The goal of the speech and debate survey program is to develop skill sets in three distinct areas of public speaking. First, the curriculum will address persuasive speech. Skills associated with oratory will receive direct instruction, and students will practice these skills by delivering speeches in front of the class. Each student will receive individual coaching to highlight areas of strength and improve areas of deficit. Second, the curriculum will cover the basics of debate.

Students will learn to evaluate an issue and to develop arguments for each side of the issue. Furthermore, the students will practice arguing each side of the issue in structured debate rounds. Lastly, the class will cover the oral presentation of dramatic material through speech events called storytelling, dramatic and humorous interpretations. These events are an excellent way to involve younger students in interpretative and acting skills that will inform all manner of public speaking.

Programs that allow younger students to become involved in speech and debate are few and far between. Thus, the Kudos program is a rare opportunity. The advantage such involvement offers younger students can hardly be overstated. Involvement in speech and debate is the most highly-valued extra-curricular activity by colleges for a reason. Public speaking instruction not only greatly improves a student’s oral communication skills, it also improves their thinking.
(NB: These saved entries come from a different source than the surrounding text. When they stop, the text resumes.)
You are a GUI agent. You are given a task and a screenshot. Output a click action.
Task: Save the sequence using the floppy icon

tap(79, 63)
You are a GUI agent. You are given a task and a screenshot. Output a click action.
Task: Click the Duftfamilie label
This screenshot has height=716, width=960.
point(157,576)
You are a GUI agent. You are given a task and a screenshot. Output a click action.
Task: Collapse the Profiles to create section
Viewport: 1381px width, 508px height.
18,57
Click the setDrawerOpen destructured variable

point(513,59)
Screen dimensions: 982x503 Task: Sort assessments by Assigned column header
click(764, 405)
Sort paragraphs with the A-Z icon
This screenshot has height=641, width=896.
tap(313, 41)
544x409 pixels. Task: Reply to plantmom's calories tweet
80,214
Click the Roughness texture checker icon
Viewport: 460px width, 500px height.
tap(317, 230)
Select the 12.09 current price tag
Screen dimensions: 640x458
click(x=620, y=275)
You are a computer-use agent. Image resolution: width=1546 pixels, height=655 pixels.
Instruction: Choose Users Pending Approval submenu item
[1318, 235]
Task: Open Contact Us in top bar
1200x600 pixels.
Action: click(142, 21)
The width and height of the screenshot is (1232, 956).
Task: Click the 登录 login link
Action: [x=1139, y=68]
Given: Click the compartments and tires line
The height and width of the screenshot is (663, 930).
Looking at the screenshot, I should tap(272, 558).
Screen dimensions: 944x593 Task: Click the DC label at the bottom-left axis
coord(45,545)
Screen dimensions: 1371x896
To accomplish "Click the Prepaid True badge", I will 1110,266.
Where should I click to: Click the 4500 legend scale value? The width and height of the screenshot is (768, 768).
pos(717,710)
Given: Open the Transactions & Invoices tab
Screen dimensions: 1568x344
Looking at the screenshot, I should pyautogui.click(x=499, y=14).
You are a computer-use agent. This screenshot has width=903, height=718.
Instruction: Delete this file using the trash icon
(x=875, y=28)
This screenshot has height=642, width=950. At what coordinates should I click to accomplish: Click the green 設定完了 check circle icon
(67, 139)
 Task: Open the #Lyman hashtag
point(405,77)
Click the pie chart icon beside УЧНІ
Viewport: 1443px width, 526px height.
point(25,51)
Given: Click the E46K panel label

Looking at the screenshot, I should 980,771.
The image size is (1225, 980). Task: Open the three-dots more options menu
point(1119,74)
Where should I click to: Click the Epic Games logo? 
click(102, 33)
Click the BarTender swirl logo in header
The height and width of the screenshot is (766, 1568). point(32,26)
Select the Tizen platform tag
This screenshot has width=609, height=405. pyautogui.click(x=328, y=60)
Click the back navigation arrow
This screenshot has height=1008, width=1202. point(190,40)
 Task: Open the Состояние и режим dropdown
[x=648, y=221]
Speech and debate imbues in students self-confidence, and hones reasoning and analysis skills. Children who begin to practice public speaking at a young age have a substantial advantage over their peers who do not. The young brain, still developing, is shaped significantly and positively by these activities. Later, in high school and college, students who have begun speech and debate at a young age, will be advanced not only in communication areas, but in all academic pursuits.